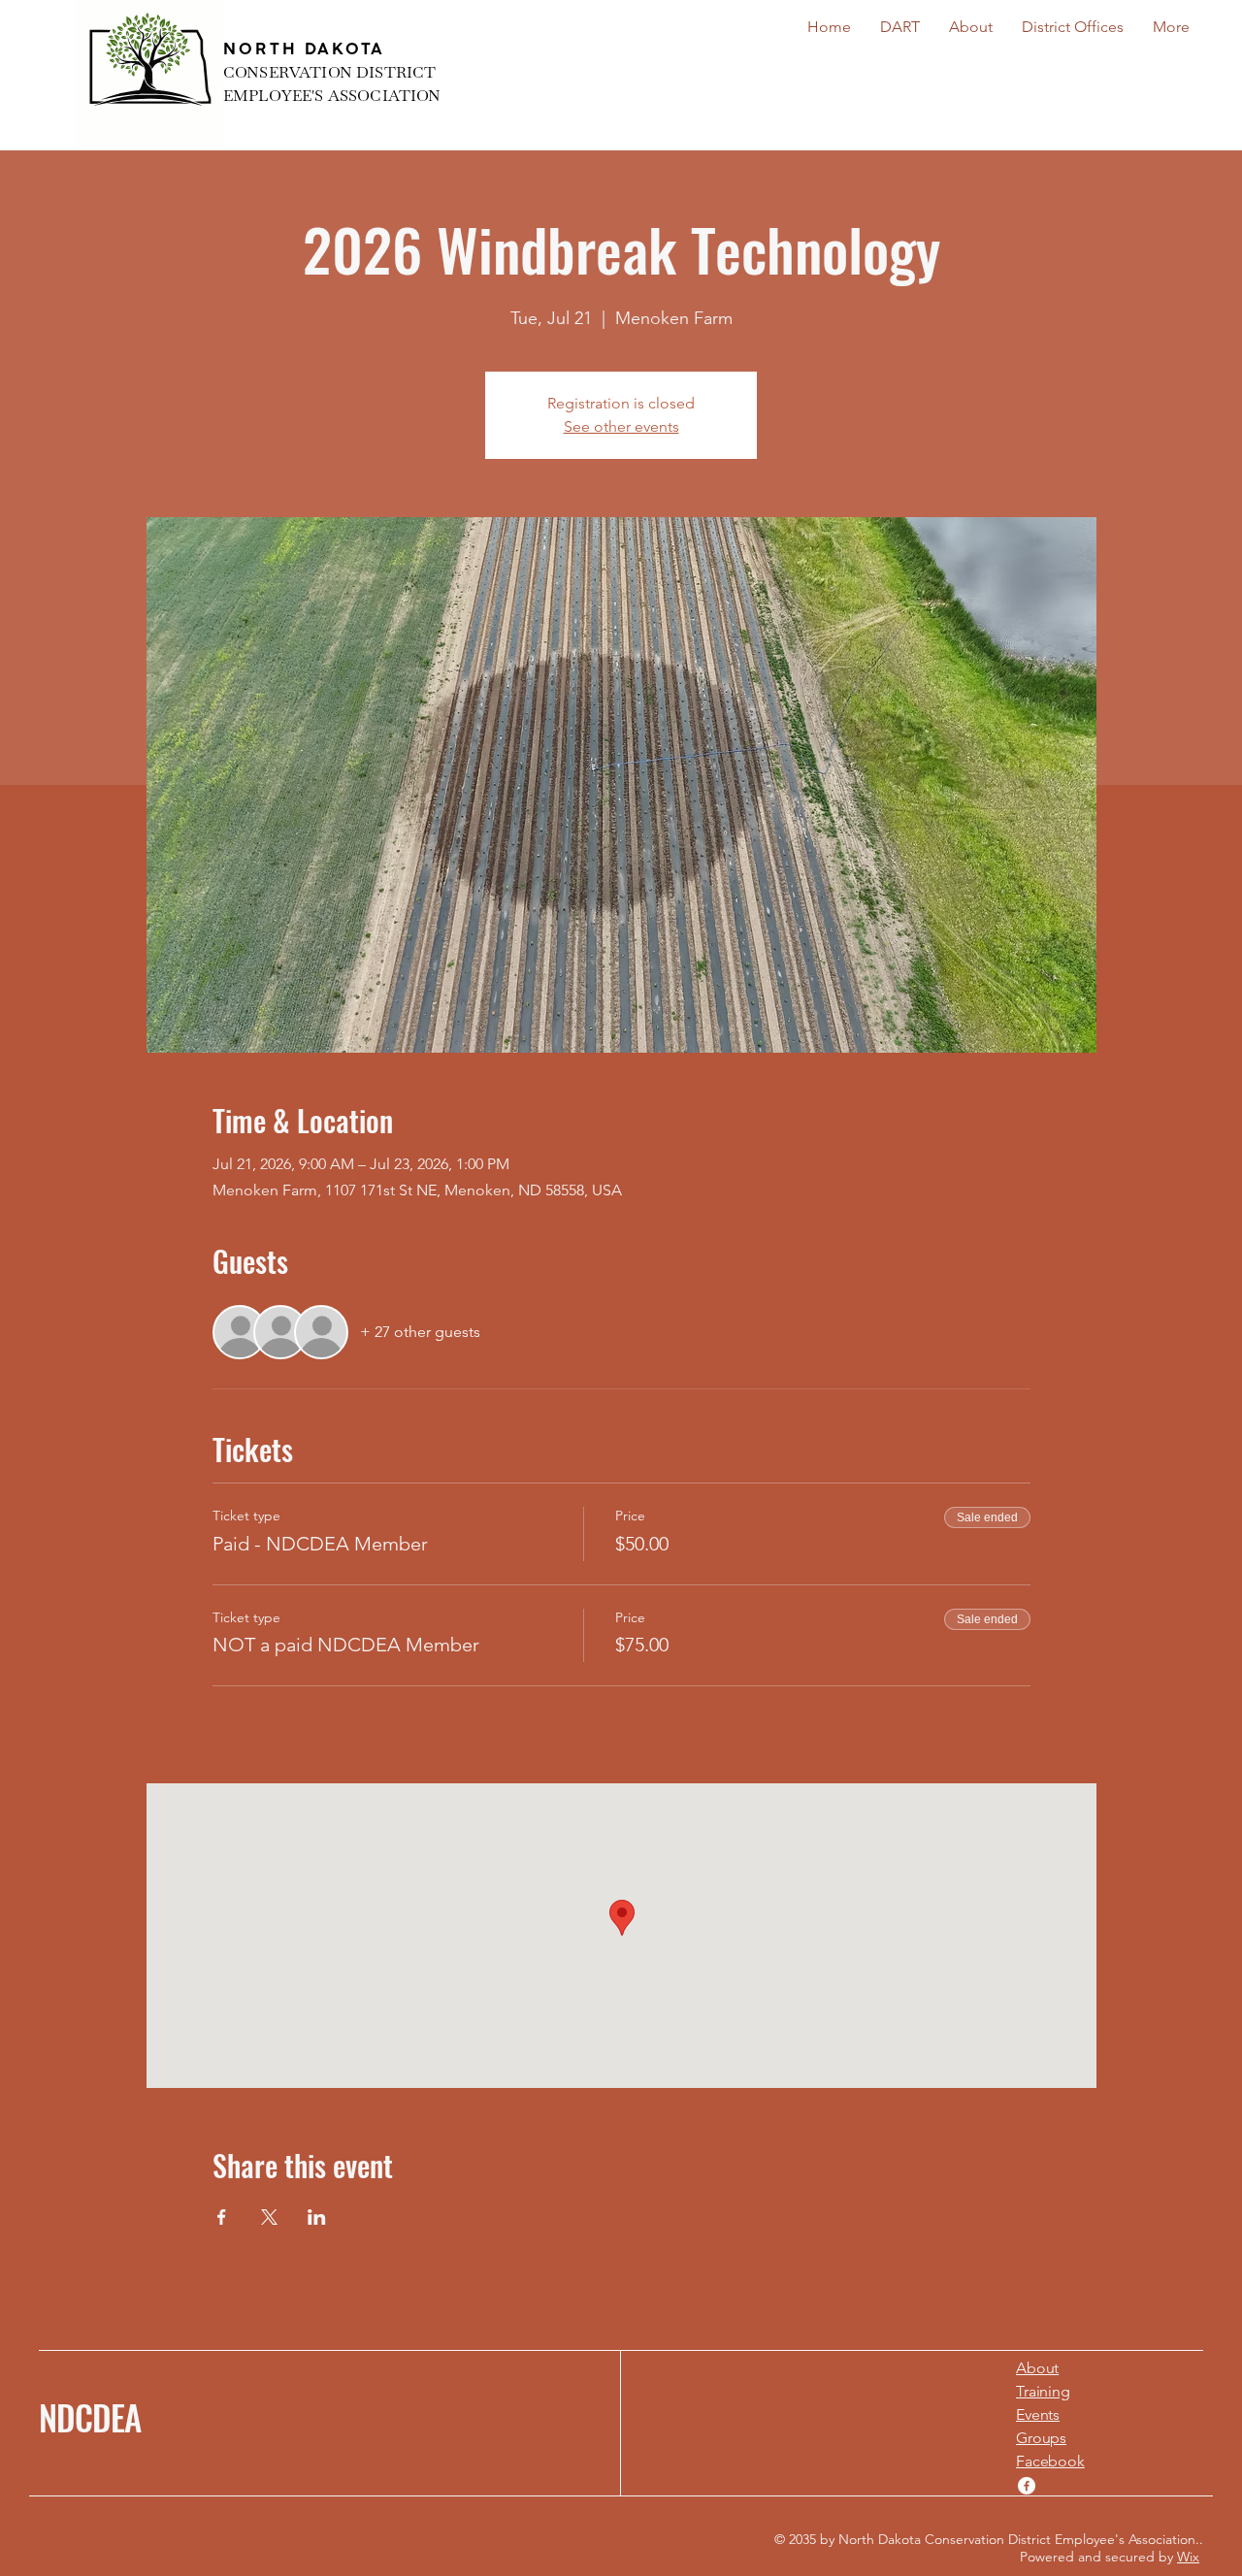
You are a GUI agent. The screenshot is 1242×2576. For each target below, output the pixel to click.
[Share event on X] (269, 2217)
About (1037, 2368)
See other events (621, 426)
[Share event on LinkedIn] (317, 2217)
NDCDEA (90, 2417)
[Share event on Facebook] (221, 2217)
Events (1038, 2414)
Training (1043, 2391)
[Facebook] (1026, 2485)
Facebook (1050, 2461)
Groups (1041, 2438)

#### [Task objective]
Pictures are to be left out; please print the rest of the records above word for word.

#### [Written reply]
You are a GUI agent. The screenshot is 1242×2576. For each target below, output the pixel to click.
[Share event on X] (269, 2217)
About (1037, 2368)
See other events (621, 426)
[Share event on LinkedIn] (317, 2217)
NDCDEA (90, 2417)
[Share event on Facebook] (221, 2217)
Events (1038, 2414)
Training (1043, 2391)
[Facebook] (1026, 2485)
Facebook (1050, 2461)
Groups (1041, 2438)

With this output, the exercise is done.